Ce que nous pensons de cette dame ? Un être profondément réactionnaire, prônant la possibilité d'avoir des enfants grâce à une location de ventre (la fameuse gestation pour autrui – GPA), comme les bourgeoises des temps jadis mettaient leurs progénitures en nourrice …
Bien sûr, la riche héritière Elisabeth Badinter n'a pas la puissance de feu médiatique du dandy égocentrique qui se croit un guerrier.
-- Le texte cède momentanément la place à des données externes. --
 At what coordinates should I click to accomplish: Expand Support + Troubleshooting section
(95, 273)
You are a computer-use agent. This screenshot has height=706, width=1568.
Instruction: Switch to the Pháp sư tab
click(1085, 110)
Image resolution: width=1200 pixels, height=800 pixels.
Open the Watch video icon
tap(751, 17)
Néanmoins, sa surface financière personnelle et surtout le poids économique de son entreprise dirigée par Maurice Lévy font qu'il serait probablement difficile de résister à une éventuelle suggestion de la grande bourgeoise féministe, quand on est un organe de presse ayant 30 % de ses recettes issues de la publicité.
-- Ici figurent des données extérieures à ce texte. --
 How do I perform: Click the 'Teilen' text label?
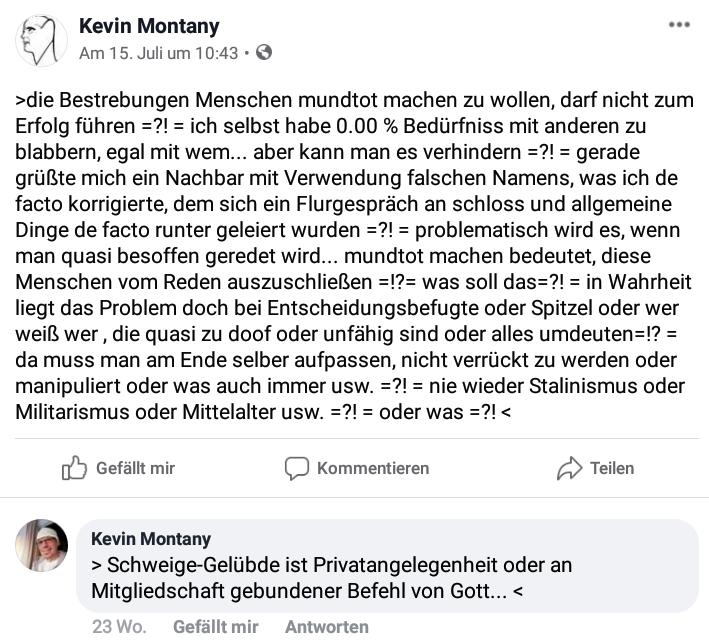[612, 468]
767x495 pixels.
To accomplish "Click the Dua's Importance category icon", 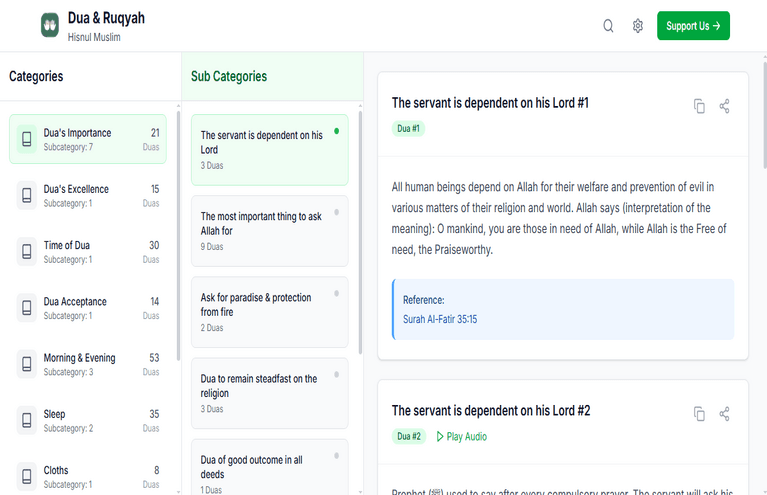I will click(x=26, y=139).
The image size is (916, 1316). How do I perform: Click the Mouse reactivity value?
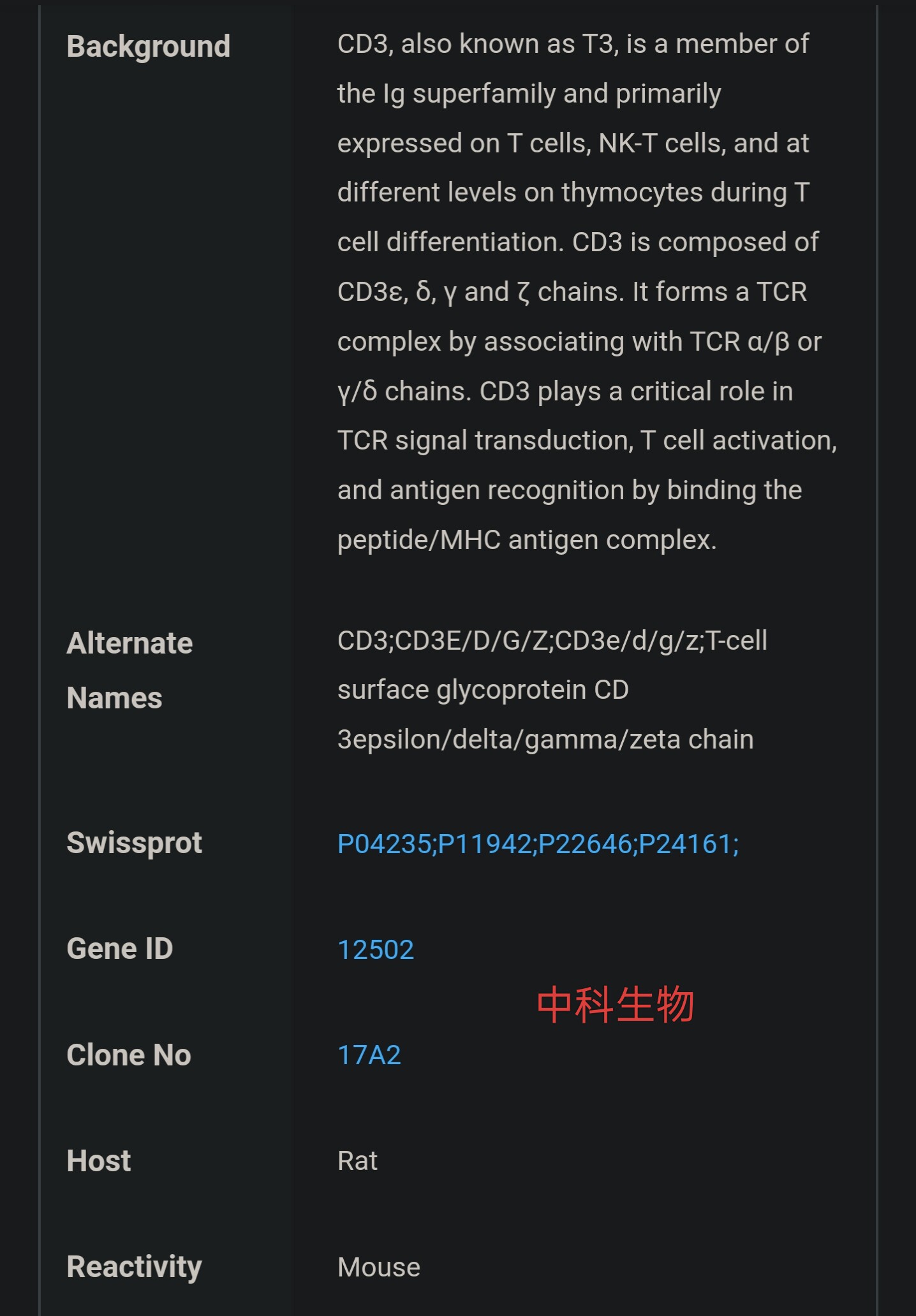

Mais elle est quand même devenue une intellectuelle choyée des médias, à défaut d'être entendue.
Alexandre Anizy
a écrit : L'Humanité
Essai
Élisabeth Badinter Un féminisme bien tempéré
La philosophe Élisabeth Badinter estime que le courant de pensée féministe est aujourd’hui menacé de régressions qui remettent en question ses acquis historiques.
Élisabeth Badinter, Fausse route, Éditions Odile Jacob, mars 2003, 224 pages, 17 euros.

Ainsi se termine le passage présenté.